Mutual Fund is the highest return passive finance tool

Mutual fund is one of the personal finance vehicles that can provide us highest return with managed risk and yet do NOT require us to really know much about it.

According to malpf's wealth pyramid, Mutual Fund is at the top part of the pyramid, only below Shares or stock investment. However, the distinct difference between mutual fund and stocks is that stock would require you to REALLY learn 'something' about it before you can "consistently" gain from it. While in mutual fund, you can still gain from it no matter if you know or don't know much about it, almost like a Fix Deposit (well, not exactly).
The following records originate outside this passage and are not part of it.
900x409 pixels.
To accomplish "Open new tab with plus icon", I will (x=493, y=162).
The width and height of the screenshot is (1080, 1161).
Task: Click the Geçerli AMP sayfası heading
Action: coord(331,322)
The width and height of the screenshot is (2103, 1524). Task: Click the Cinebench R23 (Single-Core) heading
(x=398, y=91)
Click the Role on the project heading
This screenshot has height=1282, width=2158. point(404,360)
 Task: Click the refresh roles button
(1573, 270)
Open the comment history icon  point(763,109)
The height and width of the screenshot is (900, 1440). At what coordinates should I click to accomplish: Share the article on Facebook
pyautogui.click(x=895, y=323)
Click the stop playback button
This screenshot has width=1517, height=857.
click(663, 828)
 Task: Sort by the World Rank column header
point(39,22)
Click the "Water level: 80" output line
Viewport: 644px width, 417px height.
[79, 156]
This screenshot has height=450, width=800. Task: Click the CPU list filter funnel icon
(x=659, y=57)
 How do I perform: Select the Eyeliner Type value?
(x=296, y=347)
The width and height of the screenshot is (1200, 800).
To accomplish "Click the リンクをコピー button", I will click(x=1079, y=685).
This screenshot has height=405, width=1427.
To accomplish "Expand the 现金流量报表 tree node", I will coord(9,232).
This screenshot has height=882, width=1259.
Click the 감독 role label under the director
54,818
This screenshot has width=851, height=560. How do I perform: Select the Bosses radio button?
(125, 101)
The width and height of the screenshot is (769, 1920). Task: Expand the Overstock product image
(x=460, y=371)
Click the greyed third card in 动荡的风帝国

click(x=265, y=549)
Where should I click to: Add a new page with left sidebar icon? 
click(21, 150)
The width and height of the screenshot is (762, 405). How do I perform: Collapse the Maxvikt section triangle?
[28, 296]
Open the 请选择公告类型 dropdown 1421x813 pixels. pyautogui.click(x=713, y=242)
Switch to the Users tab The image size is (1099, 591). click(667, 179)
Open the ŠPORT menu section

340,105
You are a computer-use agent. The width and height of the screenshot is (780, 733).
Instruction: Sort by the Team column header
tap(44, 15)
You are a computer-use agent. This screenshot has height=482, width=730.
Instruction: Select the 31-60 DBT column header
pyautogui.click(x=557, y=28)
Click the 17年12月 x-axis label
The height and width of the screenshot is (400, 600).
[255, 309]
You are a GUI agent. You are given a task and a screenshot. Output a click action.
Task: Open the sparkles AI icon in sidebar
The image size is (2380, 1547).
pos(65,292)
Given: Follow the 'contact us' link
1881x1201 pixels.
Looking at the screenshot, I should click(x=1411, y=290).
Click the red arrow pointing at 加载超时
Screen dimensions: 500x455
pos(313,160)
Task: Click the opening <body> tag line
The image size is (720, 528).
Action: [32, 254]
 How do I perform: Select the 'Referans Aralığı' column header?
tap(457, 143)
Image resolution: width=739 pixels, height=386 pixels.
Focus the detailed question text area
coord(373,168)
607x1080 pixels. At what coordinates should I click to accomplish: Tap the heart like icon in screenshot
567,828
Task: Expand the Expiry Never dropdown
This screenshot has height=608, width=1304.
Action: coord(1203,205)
Basically when you put your hard earn money into mutual fund, you are 'trusting' the fund manager who is certified as profession by your country, will help you maximize return for you. Although such certification could be questionable, but the chances to go wrong is way less than those who are NOT certified.

The key component in a successful company is the boss, the key to a stock is its CEO so the key to a mutual fund is its fund manger. It has been emphasized before that you should follow the fund manager, not the fund itself.

There are only a few key components when investing in mutual fund;

1. Fund Manager : who make the decisions for this fund, have they been performing well ?
2. Objective of the fund : what this fund will and can invest into ?

So if the fund manager or the company is 'somewhat' reputable and the fund's objective matches your own personal view point, you can rest assure to put your money into that fund.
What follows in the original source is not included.